Saw this on the DU sight and it's a Good off season project.
I built several many years ago and have had some success but falling trees took out two that I need to re-hang and I need to clean out the others.
Good luck


----------



## Redheads (Jun 9, 2008)

You can always check with the DOW in your district,they usually have plenty of the fiberglass ones they are willing to hand out.
We usually clean ours out this month and also do the mallard tubes as well.

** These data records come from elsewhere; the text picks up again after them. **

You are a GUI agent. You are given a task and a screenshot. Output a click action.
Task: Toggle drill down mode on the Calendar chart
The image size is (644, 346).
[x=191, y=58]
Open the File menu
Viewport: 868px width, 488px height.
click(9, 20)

We will be waiting for good ice as its so much easier plus we take a bunch of young kids with us


----------



## M R DUCKS (Feb 20, 2010)

Love the wood duck boxes !
Plus
Bluebird
&
Bat houses


----------



## garhtr (Jan 12, 2009)

Redheads said:


> We will be waiting for good ice


That's what I was waiting for but 
I might make a few mallard nest tubes with my granddaughter that's a fun and easy project for us.
Good luck and good hunting !


----------



## Redheads (Jun 9, 2008)

Well, I'm hoping for the best as far as the ice goes.

Heading out this morning to clean out last year's boxes and hen houses.


----------



## Redheads (Jun 9, 2008)

The ice was a no go today.....I was able to burn off one of the sorghum fields so it wasn't a total waste of time.

Guess i will be doing the nesting boxes from a boat this year


----------



## garhtr (Jan 12, 2009)

Redheads said:


> Guess i will be doing the nesting boxes from a boat this year


With no ice I'll be standing on a ladder ---inside a canoe 
Good luck


----------